2Par jugement du 17 septembre 1997 auquel il est expressément renvoyé pour plus ample exposé des faits, de la procédure antérieure, des moyens et des prétentions des parties, le Tribunal Mixte de Commerce de Saint‑Denis de la REUNION saisi par Paule LEBON d'une action en résolution de vente de fonds de commerce et remboursement de prix a déclaré cette demande irrecevable comme prescrite et débouté les époux GRONDIN de leur demande reconventionnelle fondée sur l'article 700 du Nouveau code de procédure civile.
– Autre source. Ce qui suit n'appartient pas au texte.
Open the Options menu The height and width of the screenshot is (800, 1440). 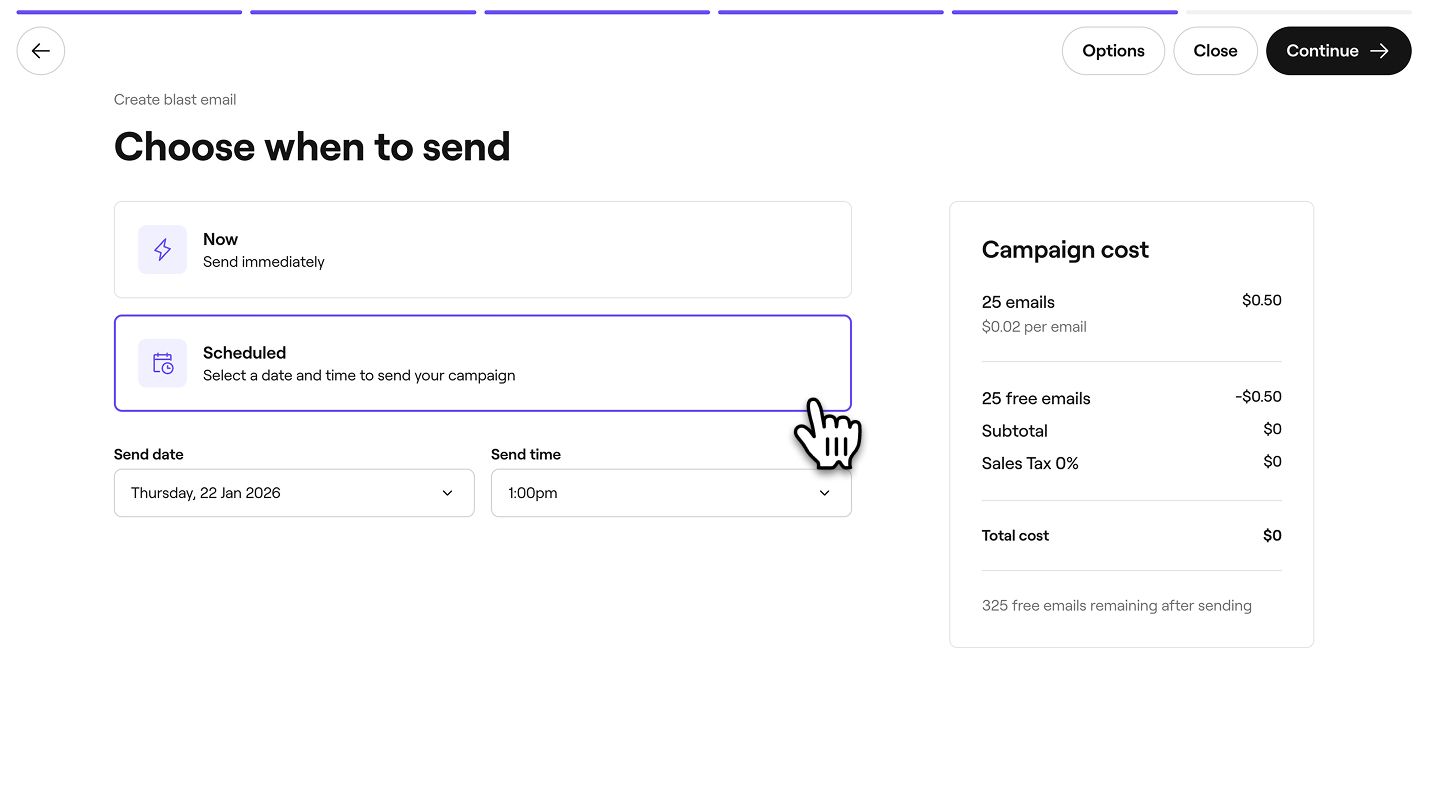pos(1113,51)
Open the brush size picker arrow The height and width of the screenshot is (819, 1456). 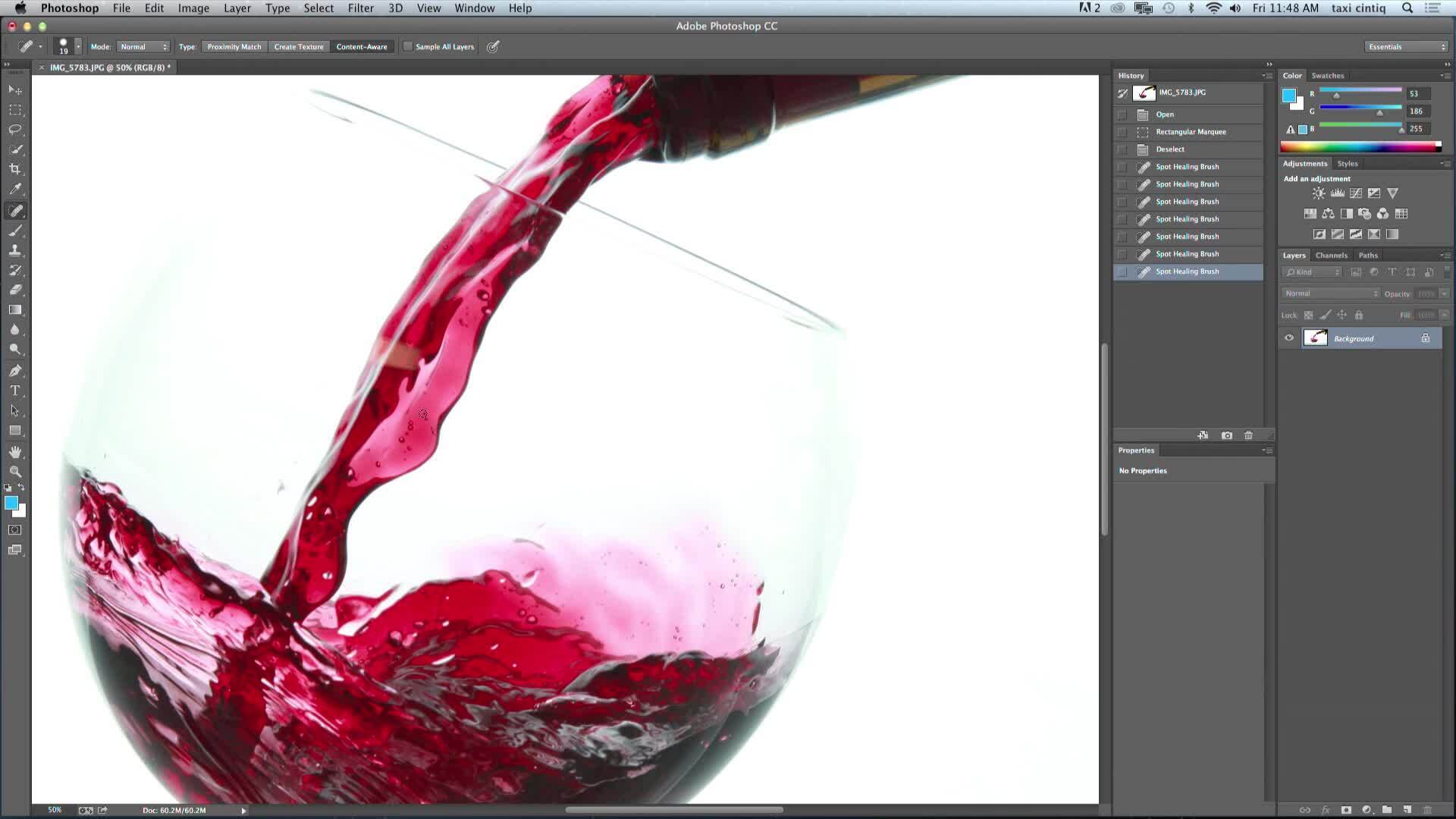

Le 20 octobre 1997 Paule LEBON a relevé appel de cette décision. Elle expose qu'elle a acquis en mars et avril 1992 des époux GRONDIN un fonds de commerce de détail de carburants et lubrifiants sous l'enseigne STATION CALTEX pour le prix de 780 000 F dont 400 000 F de stock, que le 02 juin 1994 la Direction Régionale de l’Industrie, de la Recherche et de l’Environnement a procédé à un contrôle des installations, que ce contrôle a donné de tels résultats que la station a été fermée par décision préfectorale, que c’est la raison pour laquelle elle a saisi le tribunal pour que soit constaté le défaut de conformité du fonds de commerce qui lui a été cédé et obtenir le remboursement de la somme de 380 000 F le stock ayant été liquidé, que c'est à tort que les Premiers Juges ont déclaré sa demande irrecevable, qu'elle a subi un préjudice considérable, qu'elle demande en conséquence à la Cour d'infirmer la décision entreprise, de constater le défaut de conformité et de prononcer la résolution de la vente.

3Motifs et décision

4Attendu au fond qu'il résulte des éléments soumis à l'attention de la Cour que le fonds de commerce acheté par Paule LEBON en mars – avril 1992 a fait l'objet d'un contrôle par la Direction Régionale de l’Industrie, de la Recherche et de l'Environnement au mois de juin 1994 ; que ce contrôle a fait apparaître de nombreux points de non conformité, la vétusté des installations et l’impossibilité de mettre celles‑ci en conformité avec les nouvelles normes de sécurité ; que la station service a fait l'objet d'une décision de fermeture prise par les autorités préfectorales ; qu'au mois de novembre 1995 Paule LEBON a dû cesser de l'exploiter.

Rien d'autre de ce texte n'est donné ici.